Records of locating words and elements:
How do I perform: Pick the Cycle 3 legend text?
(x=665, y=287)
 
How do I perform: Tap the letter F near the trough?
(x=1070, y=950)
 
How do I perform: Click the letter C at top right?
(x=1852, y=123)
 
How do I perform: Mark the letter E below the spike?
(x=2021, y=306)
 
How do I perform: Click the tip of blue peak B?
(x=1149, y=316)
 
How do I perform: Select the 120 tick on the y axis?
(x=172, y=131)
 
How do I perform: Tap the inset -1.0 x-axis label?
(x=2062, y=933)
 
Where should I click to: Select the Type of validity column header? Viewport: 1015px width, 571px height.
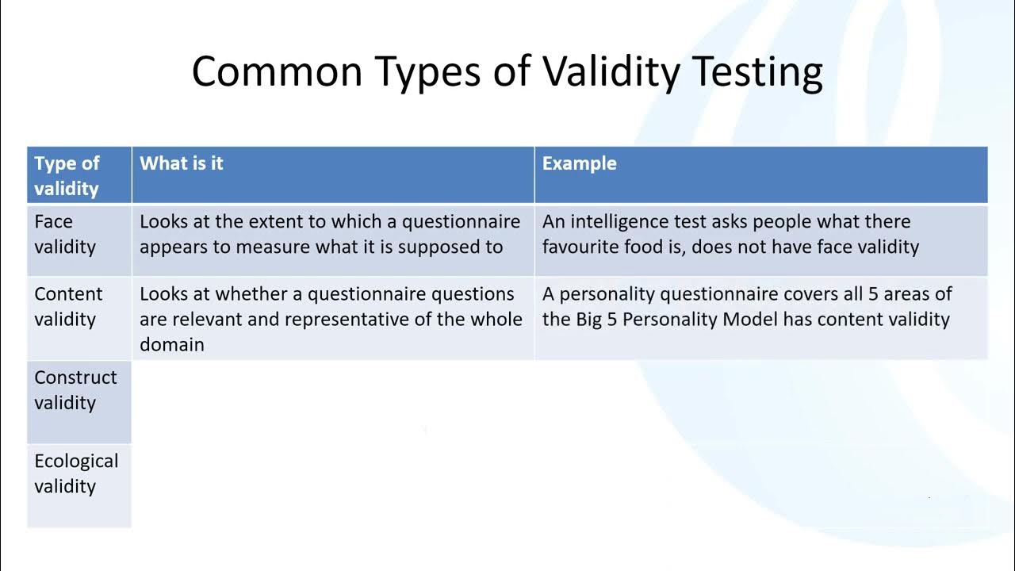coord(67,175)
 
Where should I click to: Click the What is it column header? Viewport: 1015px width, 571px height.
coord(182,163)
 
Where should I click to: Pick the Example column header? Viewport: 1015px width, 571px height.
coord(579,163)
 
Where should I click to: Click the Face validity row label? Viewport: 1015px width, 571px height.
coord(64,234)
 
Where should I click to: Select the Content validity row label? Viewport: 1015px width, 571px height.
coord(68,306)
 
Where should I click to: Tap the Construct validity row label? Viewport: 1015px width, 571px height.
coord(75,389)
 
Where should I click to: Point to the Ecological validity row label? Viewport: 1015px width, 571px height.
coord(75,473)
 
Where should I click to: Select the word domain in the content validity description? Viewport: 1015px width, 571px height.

==

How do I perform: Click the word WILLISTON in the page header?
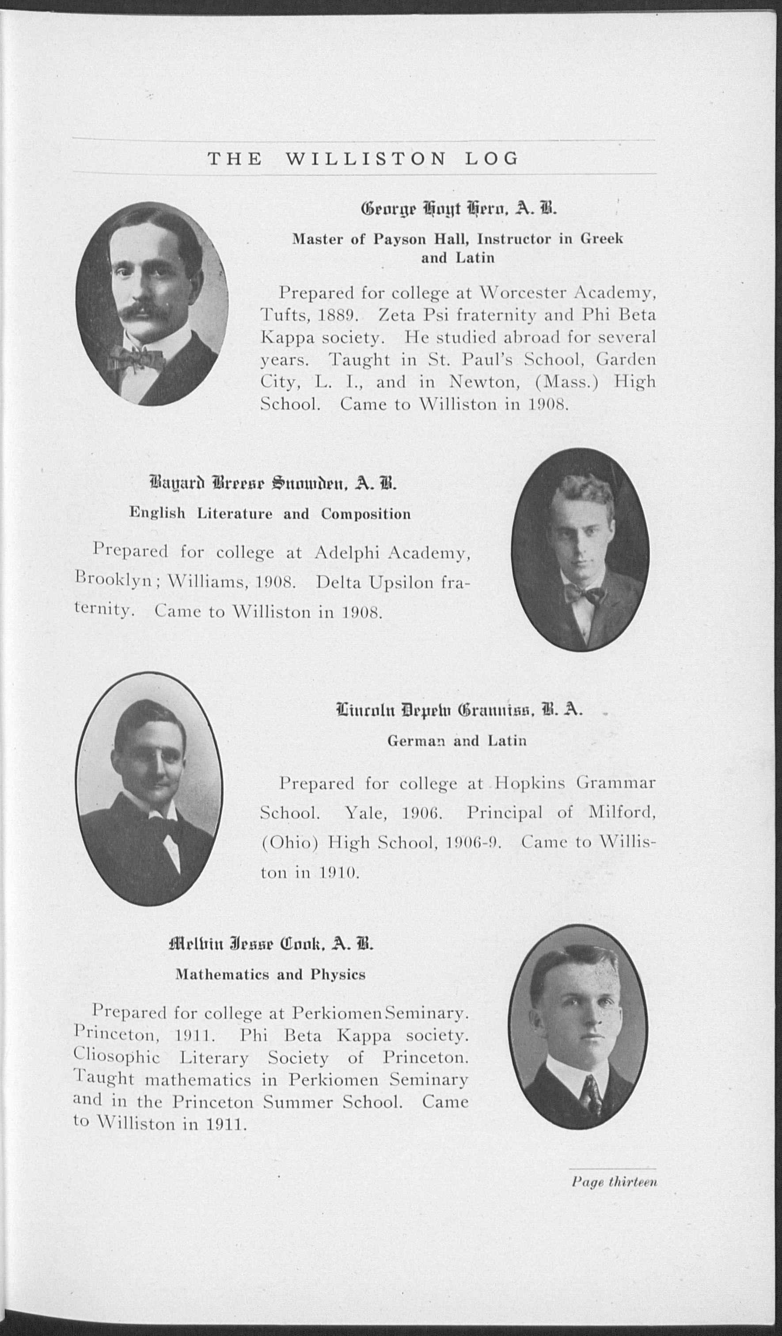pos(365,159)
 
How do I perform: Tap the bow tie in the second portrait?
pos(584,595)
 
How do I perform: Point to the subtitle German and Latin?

◆ **OBJECTIVE**: Reproduce the part of the records that starts with the line containing "How do I perform: Click the tip" and ends with the line containing "Where should I click to: Select the word", both ends included. Leave the pictures out.

◆ **COMPLETE OUTPUT**:
How do I perform: Click the tip of blue peak B?
(x=1149, y=316)
 
How do I perform: Select the 120 tick on the y axis?
(x=172, y=131)
 
How do I perform: Tap the inset -1.0 x-axis label?
(x=2062, y=933)
 
Where should I click to: Select the Type of validity column header? Viewport: 1015px width, 571px height.
coord(67,175)
 
Where should I click to: Click the What is it column header? Viewport: 1015px width, 571px height.
coord(182,163)
 
Where should I click to: Pick the Example column header? Viewport: 1015px width, 571px height.
coord(579,163)
 
Where should I click to: Click the Face validity row label? Viewport: 1015px width, 571px height.
coord(64,234)
 
Where should I click to: Select the Content validity row label? Viewport: 1015px width, 571px height.
coord(68,306)
 
Where should I click to: Tap the Construct validity row label? Viewport: 1015px width, 571px height.
coord(75,389)
 
Where should I click to: Point to the Ecological validity row label? Viewport: 1015px width, 571px height.
coord(75,473)
 
Where should I click to: Select the word domain in the content validity description? Viewport: 1015px width, 571px height.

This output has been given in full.